Realizado na sede da Secretaria, o evento reuniu autoridades municipais e estaduais, representantes de entidades parceiras e membros da comunidade. Participaram da cerimônia o prefeito Netto Donato, o secretário estadual dos Direitos da Pessoa com Deficiência, Marcos da Costa, o secretário municipal da Pessoa com Deficiência e Paradesportos, Rafinha Almeida, o secretário municipal do Clima e Meio Ambiente, Junior Zanquim, a secretária municipal de Desenvolvimento Social e Cidadania, Gisele Santucci, o vereador Moisés Lazarine, o ex-prefeito Paulo Altomani, o ex-vereador Aparecido Donizetti Penha, além de representantes do Instituto Jô Clemente e de diversas entidades parceiras.
Durante a celebração, foram formalizados termos de cooperação entre a Prefeitura e o Governo do Estado de São Paulo para a implantação dos programas Polo de Empregabilidade Inclusiva (PEI), Todas em Rede e Centro de Referência do Autismo. As iniciativas têm como objetivo ampliar o acesso da população a serviços e ações voltadas à inclusão social, autonomia e empregabilidade.

Outro destaque foi a assinatura de um acordo de cooperação com o Instituto Jô Clemente (IJC) para a execução do projeto “Territórios e Redes: Deficiência, Autonomia e Prevenção à Violência”. A proposta prevê a capacitação de servidores municipais e o fortalecimento da rede de proteção de crianças e adolescentes com deficiência intelectual, contribuindo para a prevenção e o enfrentamento de situações de violência.
A Secretaria também lançou seu primeiro Chamamento Público destinado à seleção de projetos desenvolvidos por Organizações da Sociedade Civil. A iniciativa contempla áreas como paradesporto, esporte adaptado, empregabilidade, cultura, lazer inclusivo e ações de conscientização e inclusão escolar, ampliando a participação da sociedade civil na execução de políticas públicas voltadas às pessoas com deficiência.

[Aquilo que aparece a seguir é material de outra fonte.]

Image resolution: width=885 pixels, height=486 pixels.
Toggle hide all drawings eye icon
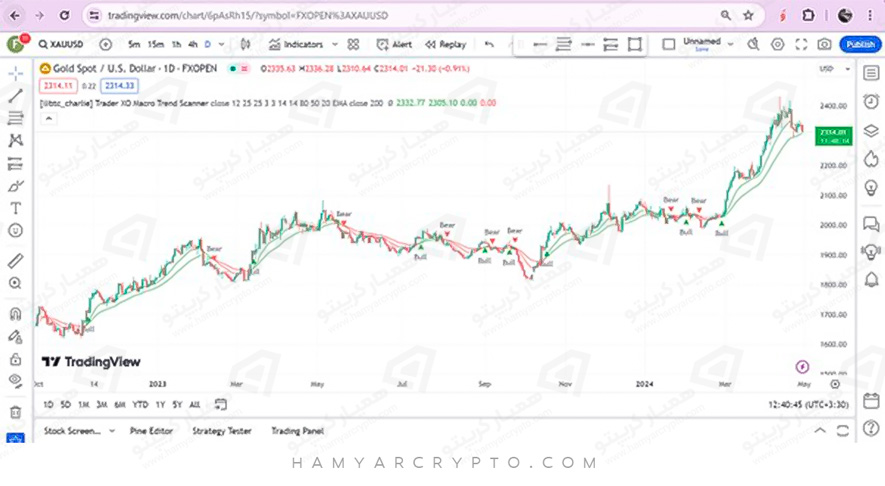(x=15, y=381)
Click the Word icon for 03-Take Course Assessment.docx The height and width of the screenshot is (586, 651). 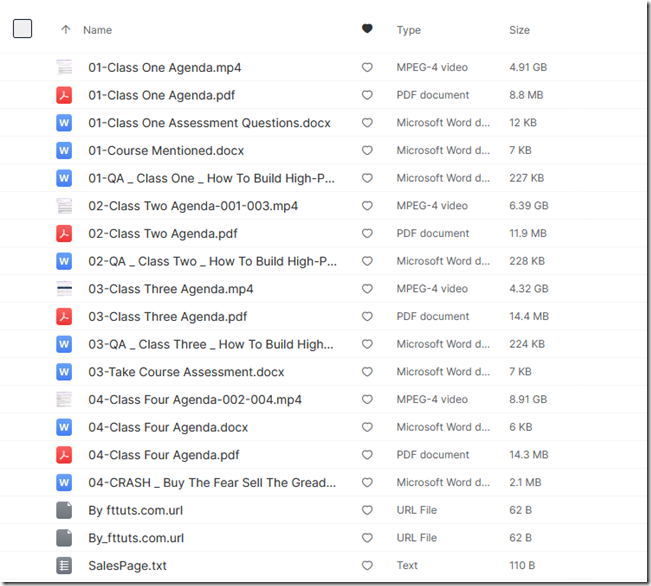pos(65,372)
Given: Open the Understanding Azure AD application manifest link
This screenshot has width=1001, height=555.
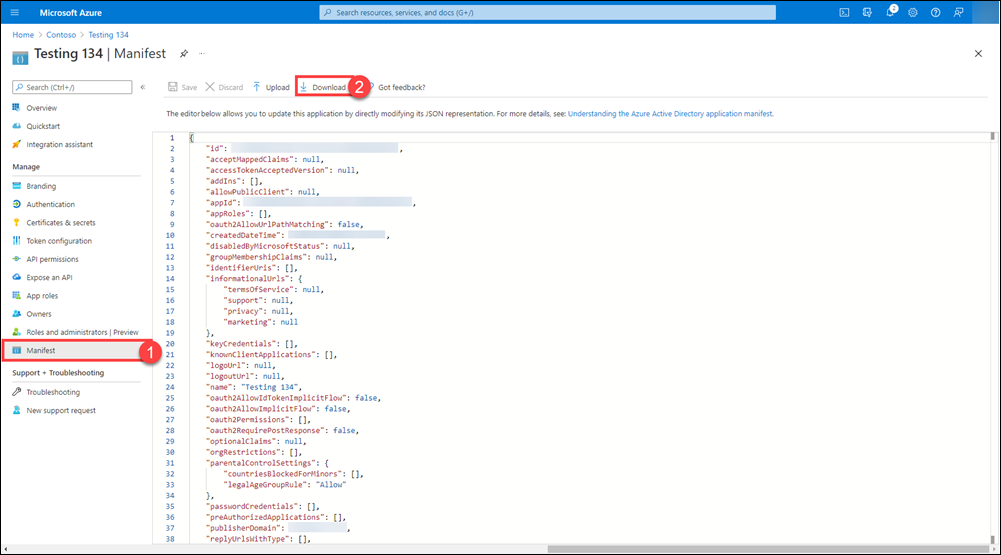Looking at the screenshot, I should 670,114.
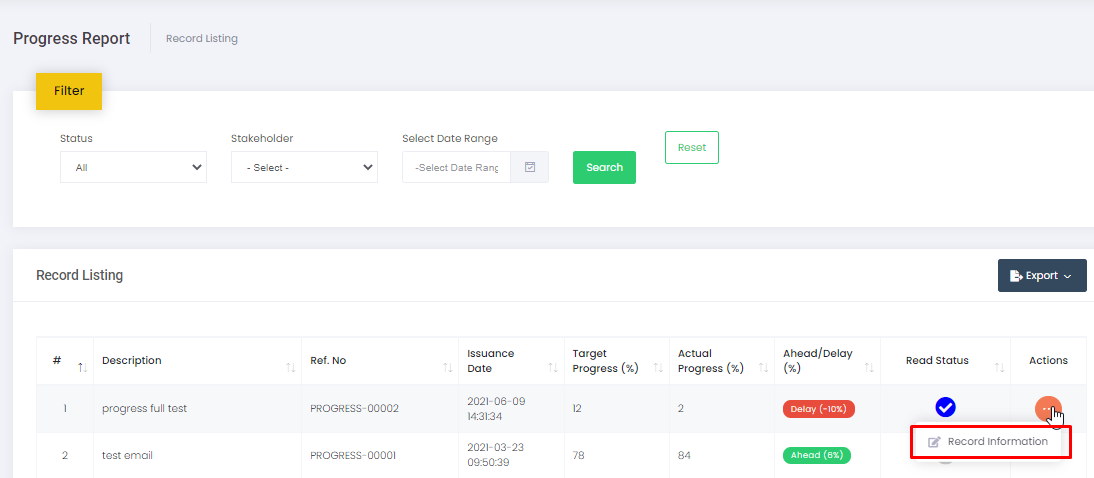Click into the Select Date Range field

(x=457, y=167)
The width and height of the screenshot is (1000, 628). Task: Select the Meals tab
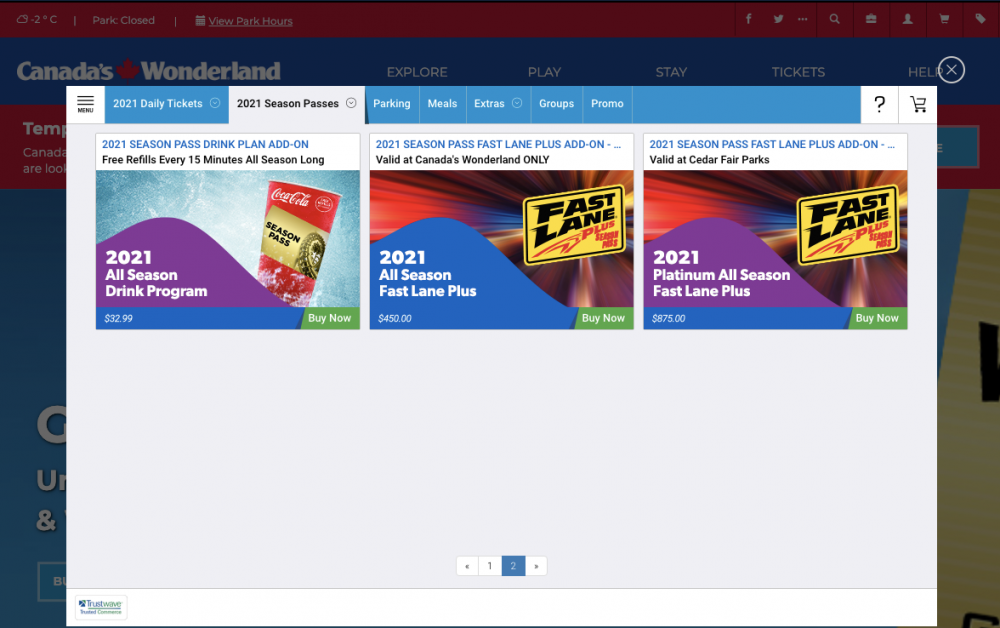coord(442,104)
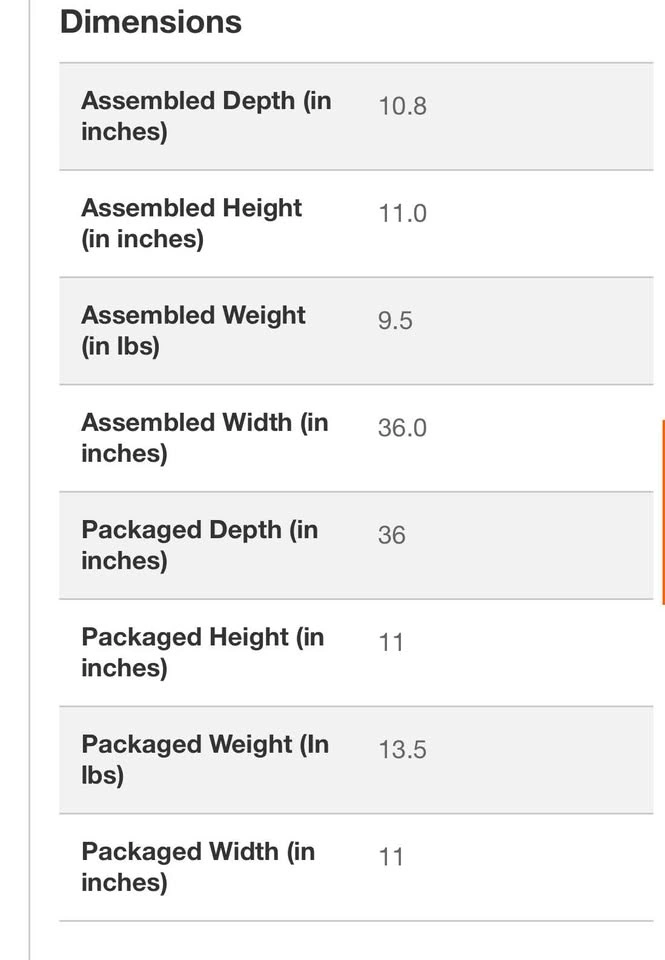Click the Packaged Depth table row

tap(356, 546)
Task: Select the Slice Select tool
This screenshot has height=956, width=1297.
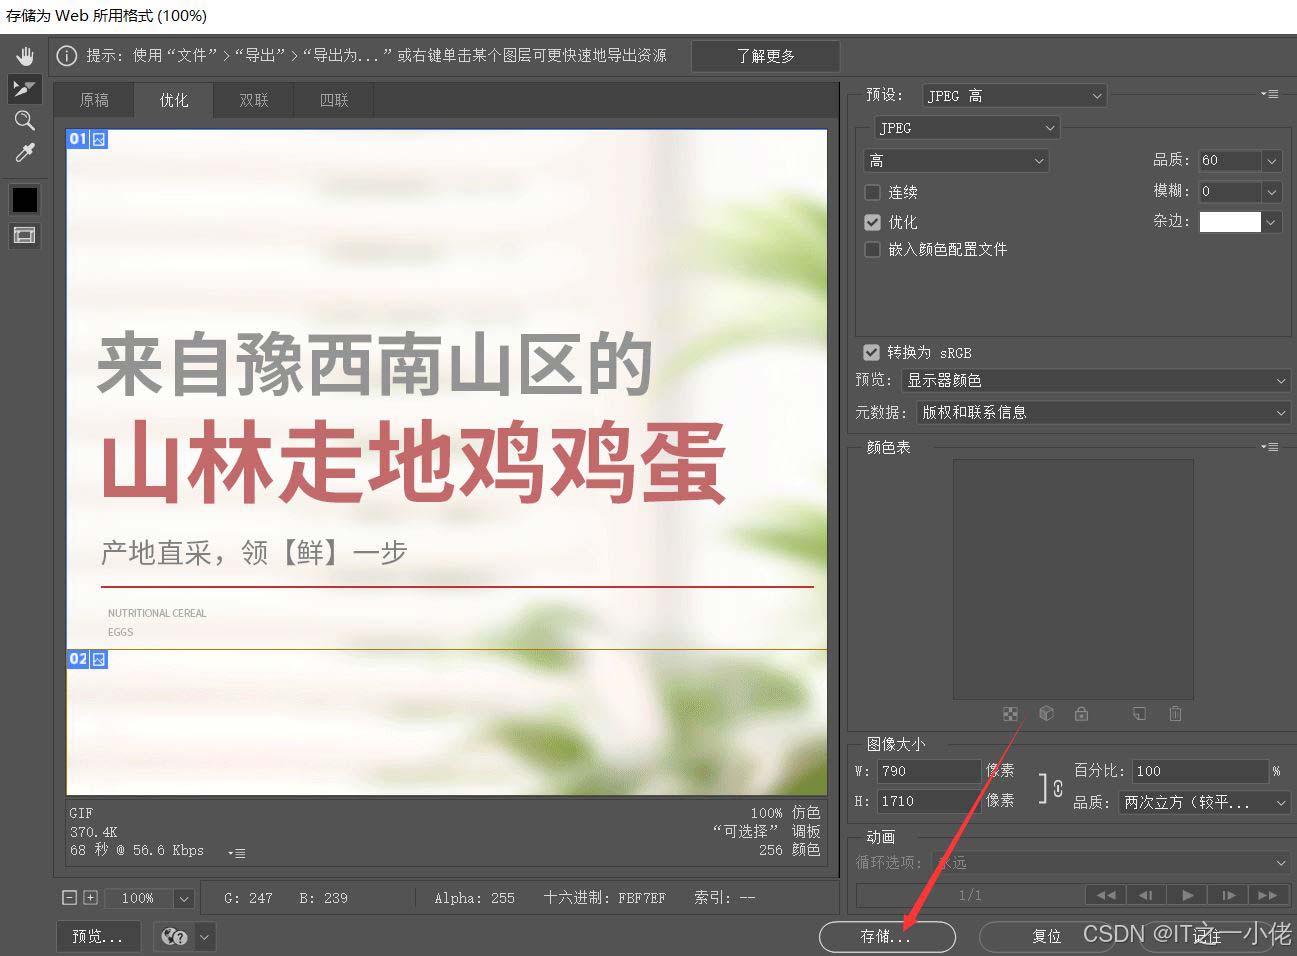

Durante o evento, foi anunciado ainda o edital para a realização do primeiro Censo Municipal da Pessoa com Deficiência. A pesquisa inédita permitirá ao município levantar informações detalhadas sobre o perfil dessa população, subsidiando o planejamento e o aprimoramento das políticas públicas do setor.

Em seu pronunciamento, o secretário estadual dos Direitos da Pessoa com Deficiência, Marcos da Costa, destacou a relevância do trabalho desenvolvido em São Carlos e a parceria entre Estado e município. Segundo ele, os novos convênios representam avanços importantes para a inclusão, a empregabilidade e a qualificação dos serviços oferecidos à população. “Este é um momento especial, em que comemoramos os 10 anos de uma Secretaria que é referência no Estado de São Paulo. Conheço o trabalho desenvolvido ao longo dessa década e, especialmente, o trabalho do secretário Rafinha. Os convênios assinados representam mais um avanço importante para a inclusão, a empregabilidade e a qualificação dos serviços oferecidos às pessoas com deficiência”, afirmou.

O secretário municipal Rafinha Almeida ressaltou que as novas iniciativas fortalecem as ações desenvolvidas pela pasta e ampliam as oportunidades de participação das entidades e organizações da sociedade civil na construção de políticas inclusivas. “Estamos comemorando os 10 anos da Secretaria e recebendo importantes investimentos que fortalecerão a inclusão da pessoa com deficiência no mercado de trabalho e na sociedade. Além dos convênios com o Estado, lançamos o primeiro chamamento público da Secretaria, que permitirá ampliar as ações desenvolvidas em parceria com as entidades e organizações da sociedade civil”, destacou.

Já o prefeito Netto Donato reafirmou o compromisso da administração municipal com a inclusão e anunciou a implantação da Central de Libras no município, com a perspectiva de ampliação futura do atendimento para 24 horas por dia. “É um privilégio contar com pessoas tão capacitadas. Hoje temos uma secretaria completa, que cuida não apenas do esporte, mas principalmente das pessoas. Vamos continuar trabalhando para avançar cada vez mais. Esse é o trabalho que não para, realizado pela Prefeitura de São Carlos com o apoio do governador Tarcísio de Freitas”, afirmou o prefeito.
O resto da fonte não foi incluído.